» Excerpted text
Description
In this recipe for smoked turkey, a whole turkey is coated with a homemade spice rub and slow-smoked until it is tender and juicy. It is an easy and impressive holiday main course that requires no oven space and will deliver you the best turkey.
This recipe is for a pellet smoker that uses wood chunks to get that smoky flavor but can work with an electric smoker. The time the turkey cooks will be different depending on the type of smoker you use.
Either way, you will keep tabs on the turkey temperature by using a meat thermometer. Once the internal temp is 170°F to 180°F in its center, you are finished. The final product will have crispy skin either way!
Ingredients
Units
Scale
- 12 lb Turkey (giblets/neck removed)
- 1/2 cup Barbecue Rub
- 1 whole onion (quartered)
- 1 whole lemon (quartered)
- 4 sprigs fresh herbs (thyme, parsley, rosemary, tarragon)
- 3 cups low sodium chicken broth
- cooking spray
- Butcher's twine
Instructions
- Preheat smoker to 250°F
- Load the smoker with apple or cherry wood chips.
- Coat a large aluminum pan with cooking spray. Place the turkey in the pan and tuck the wings under the body of the bird.

» Stated problem 1
Condense the paragraph of the smoked turkey recipe that opens with "This recipe is for a pellet smoker" into a single shorter sentence that keeps its main facts.
» Stated problem 2
Write out the part of the smoked turkey recipe that starts at "Either way, you" and ends at "parsley, rosemary, tarragon)", word for word.
» Stated problem 3
Extend the smoked turkey recipe past its last step by adding the instructions that would come next.
The items that come next have nothing to do with the tasks.

» Data shown
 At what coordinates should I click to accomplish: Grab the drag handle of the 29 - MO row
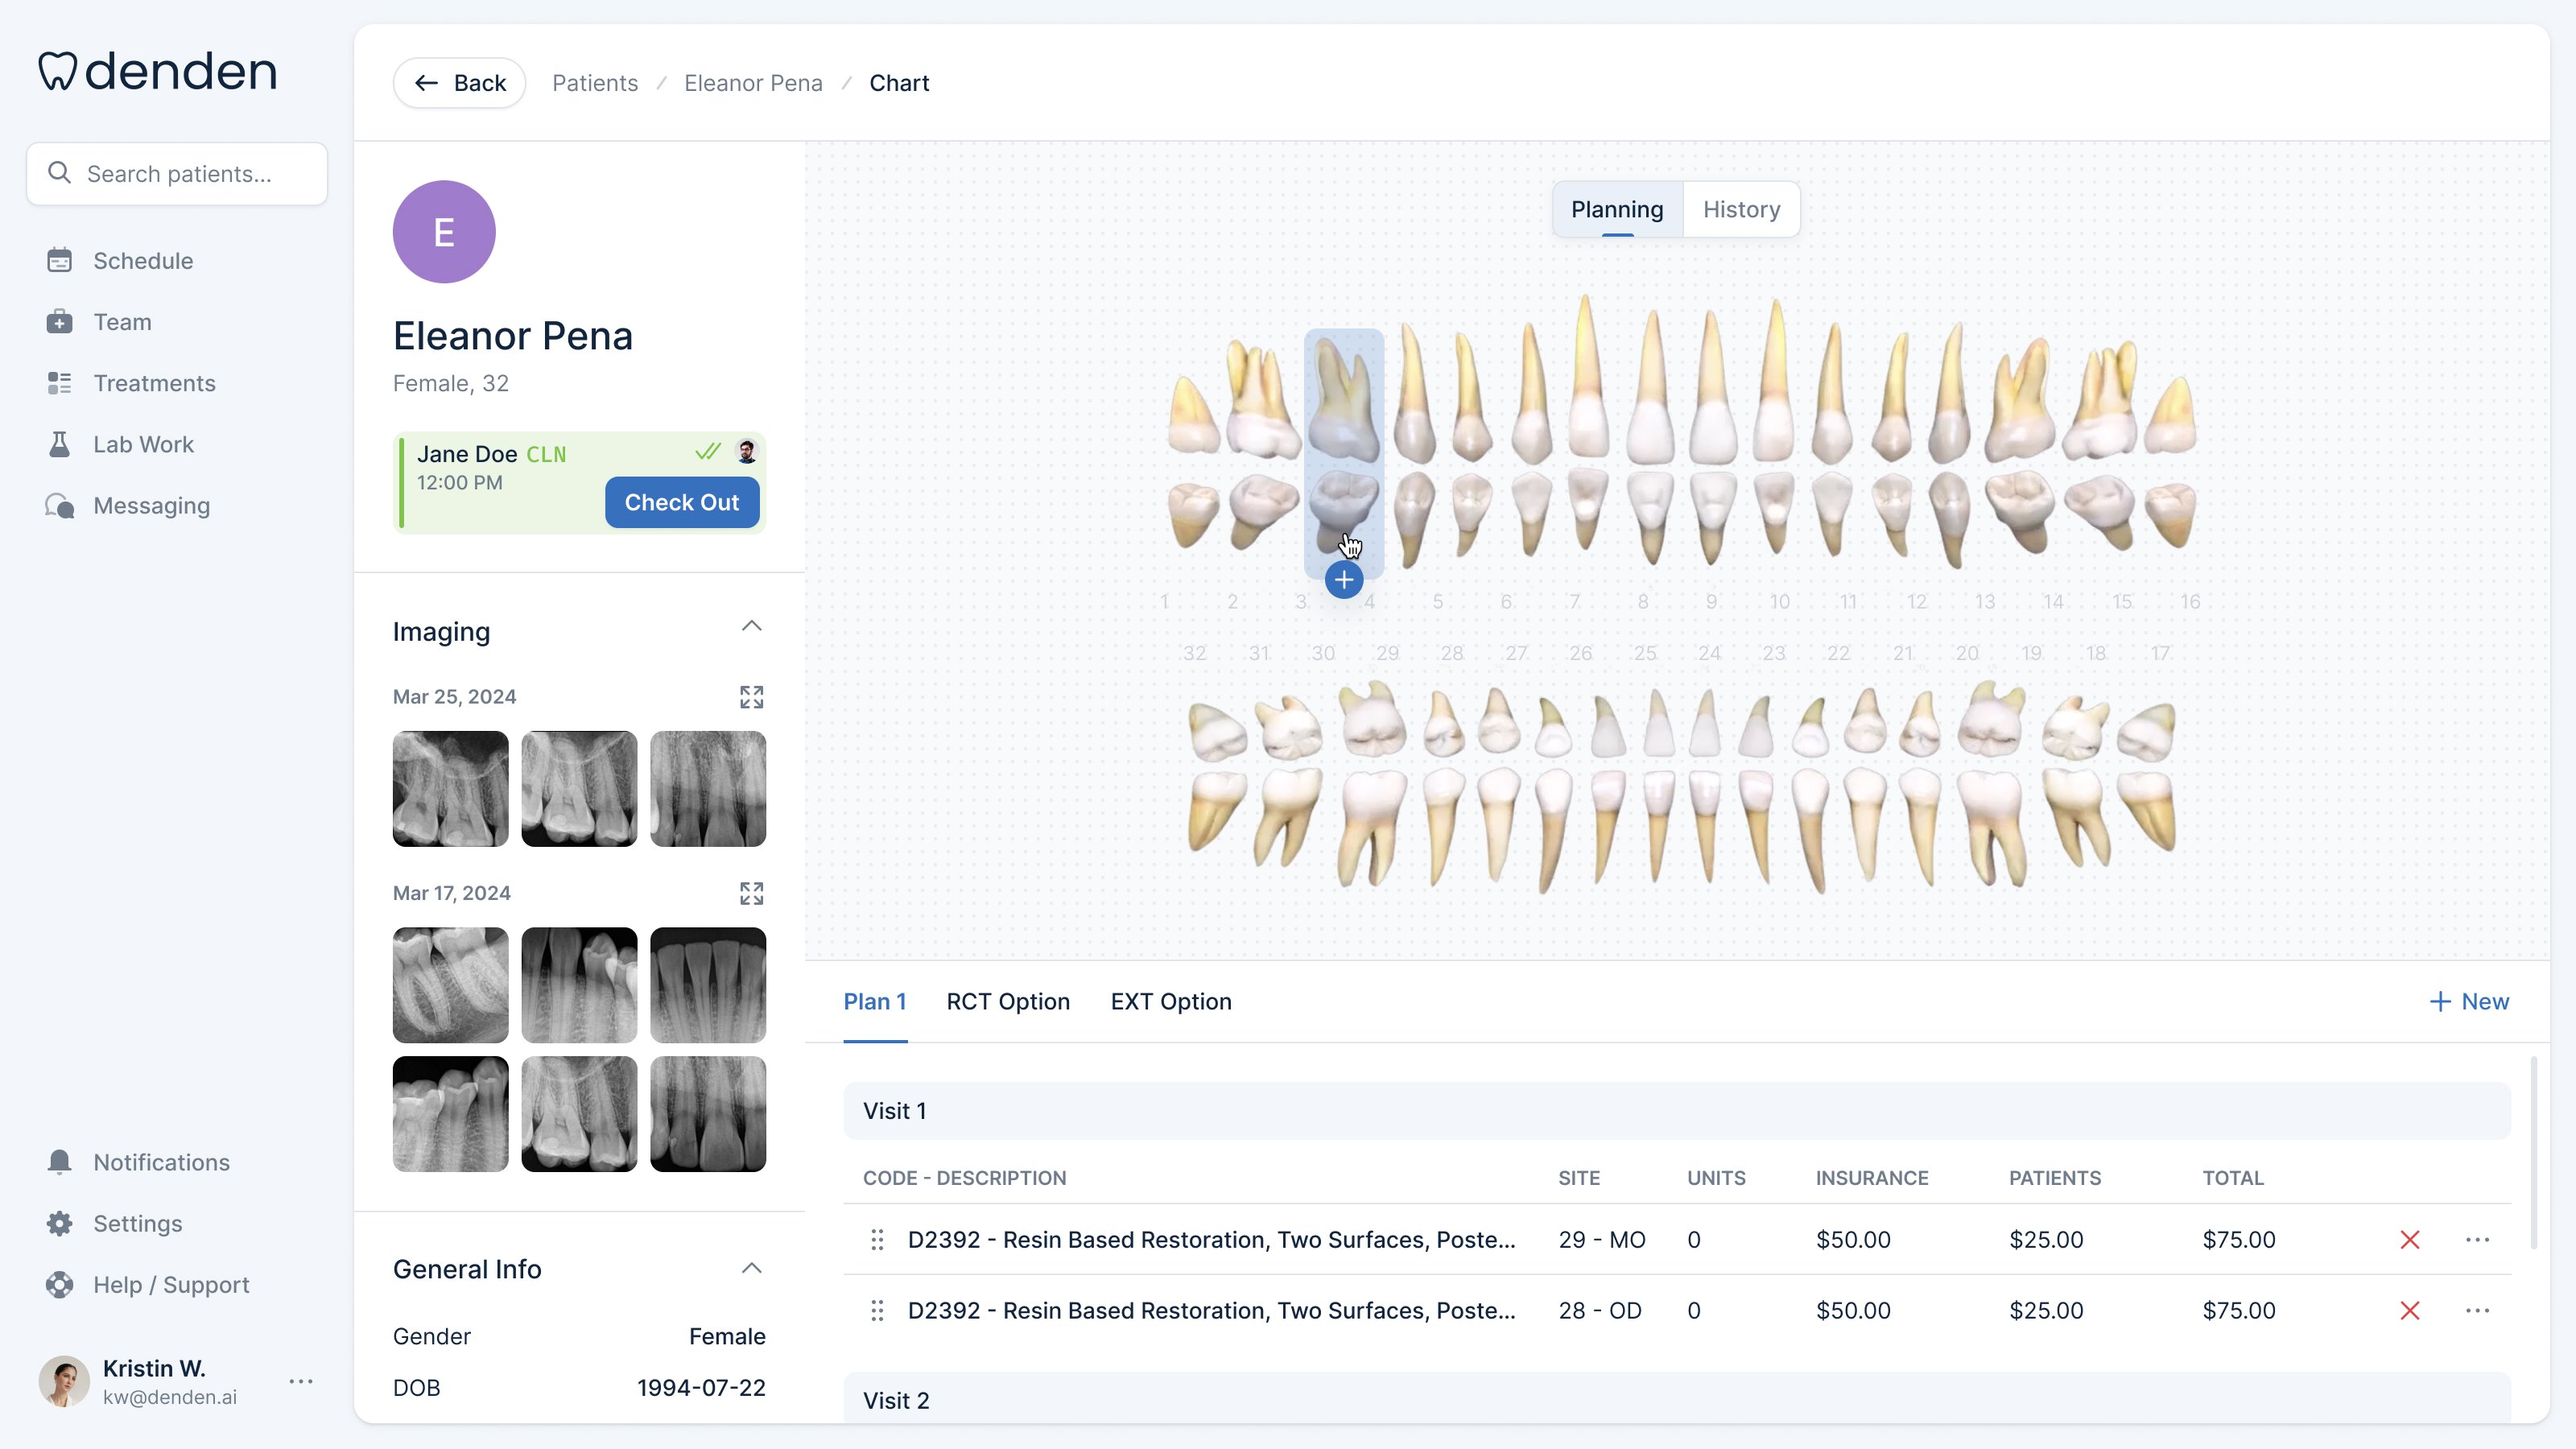pos(877,1240)
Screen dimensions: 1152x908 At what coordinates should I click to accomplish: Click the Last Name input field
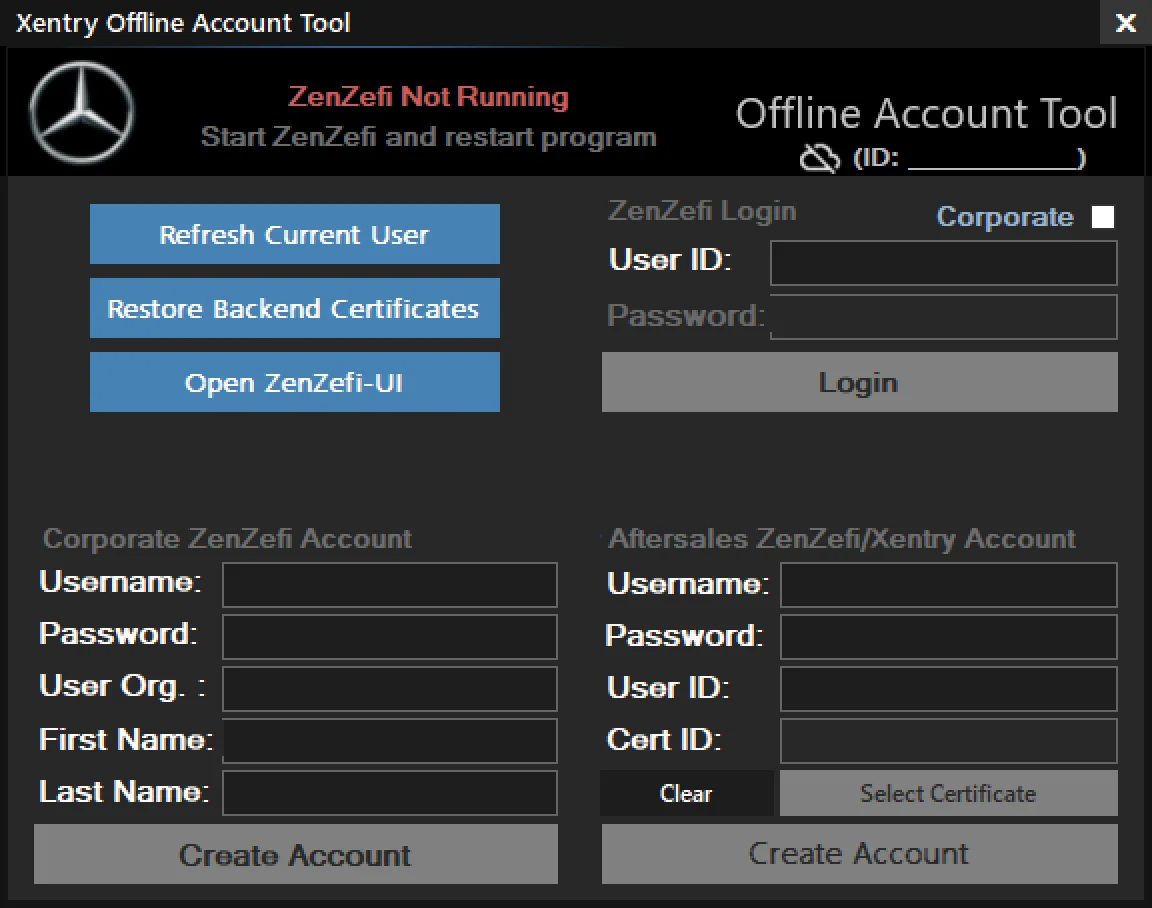[389, 793]

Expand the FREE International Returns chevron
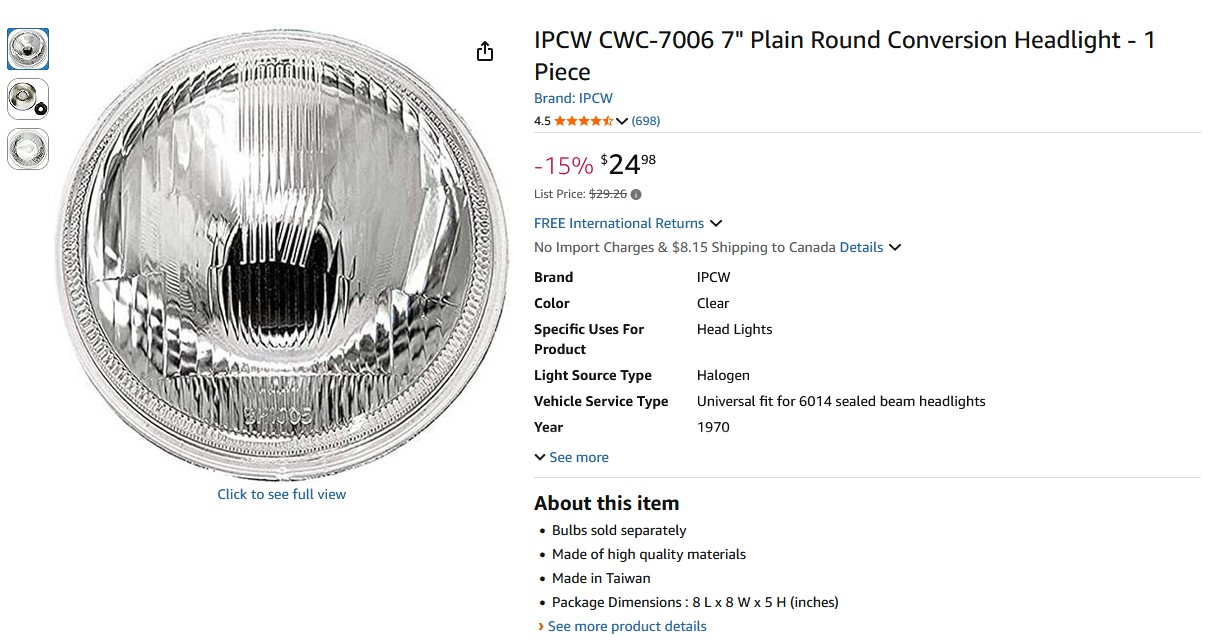[716, 223]
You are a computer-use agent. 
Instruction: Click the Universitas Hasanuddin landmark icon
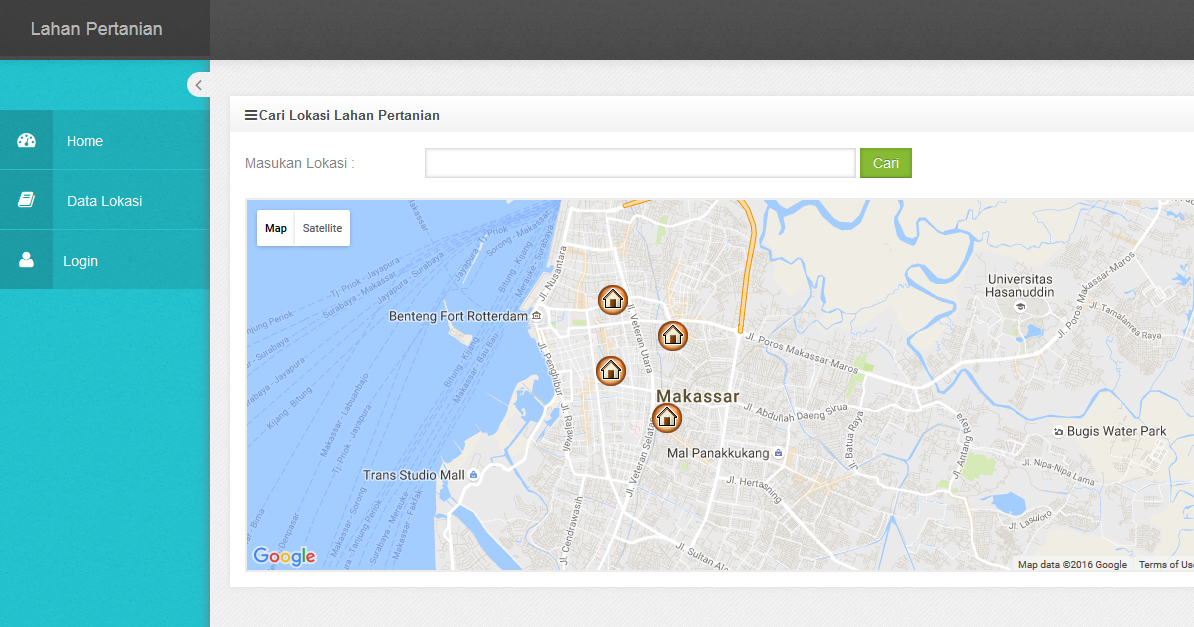[x=1020, y=306]
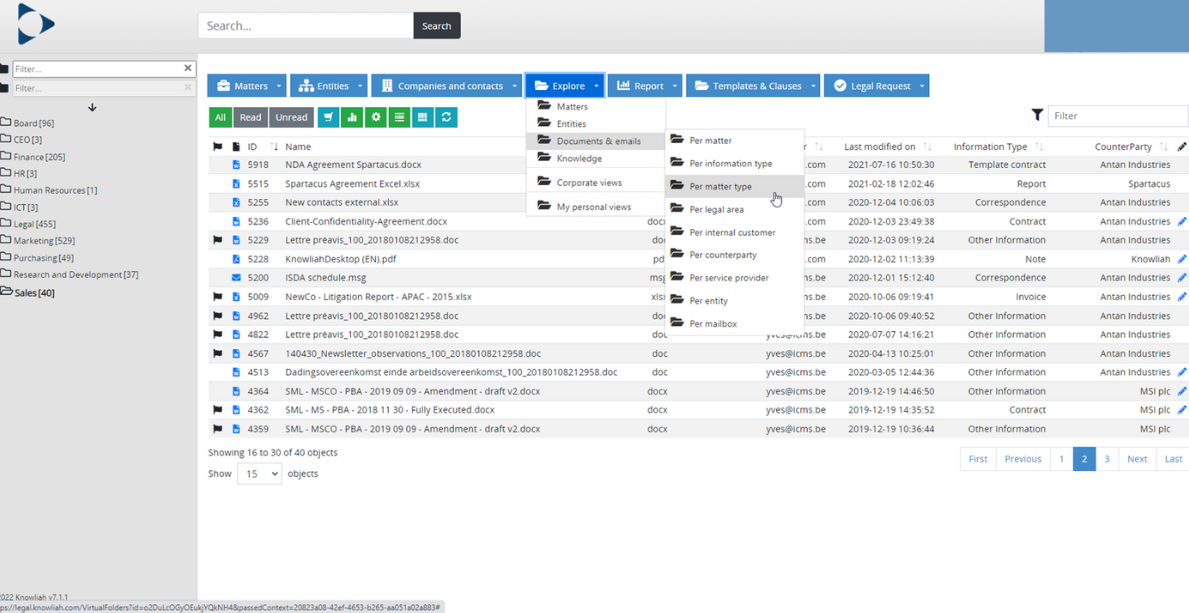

» Reply 1
Written for a pellet smoker that gets its smoky flavor from wood chunks, the recipe also works in an electric smoker, though the cooking time depends on the type of smoker.

» Reply 2
Either way, you will keep tabs on the turkey temperature by using a meat thermometer. Once the internal temp is 170°F to 180°F in its center, you are finished. The final product will have crispy skin either way!
Ingredients
Units
Scale
- 12 lb Turkey (giblets/neck removed)
- 1/2 cup Barbecue Rub
- 1 whole onion (quartered)
- 1 whole lemon (quartered)
- 4 sprigs fresh herbs (thyme, parsley, rosemary, tarragon)

» Reply 3
- Stuff the cavity with a mixture of onion, lemon, and herbs. Tie the legs together with the butcher’s twine to hold in the stuffing.
- Sprinkle rub all over the surface of the turkey. Place the turkey in the smoker and allow it to smoke for 6 to 7 hours.
- Baste the turkey with chicken broth every 30 to 45 minutes, until a meat thermometer inserted into the thickest part of the thigh reads 165°F.
- Refill the wood chips as needed to achieve your desired smoke flavor.
- If the turkey begins to get overly dark, cover it with foil to protect the skin.
- Allow turkey to rest for 10-15 minutes before transferring it to a serving plate.
- Garnish with herbs and serve!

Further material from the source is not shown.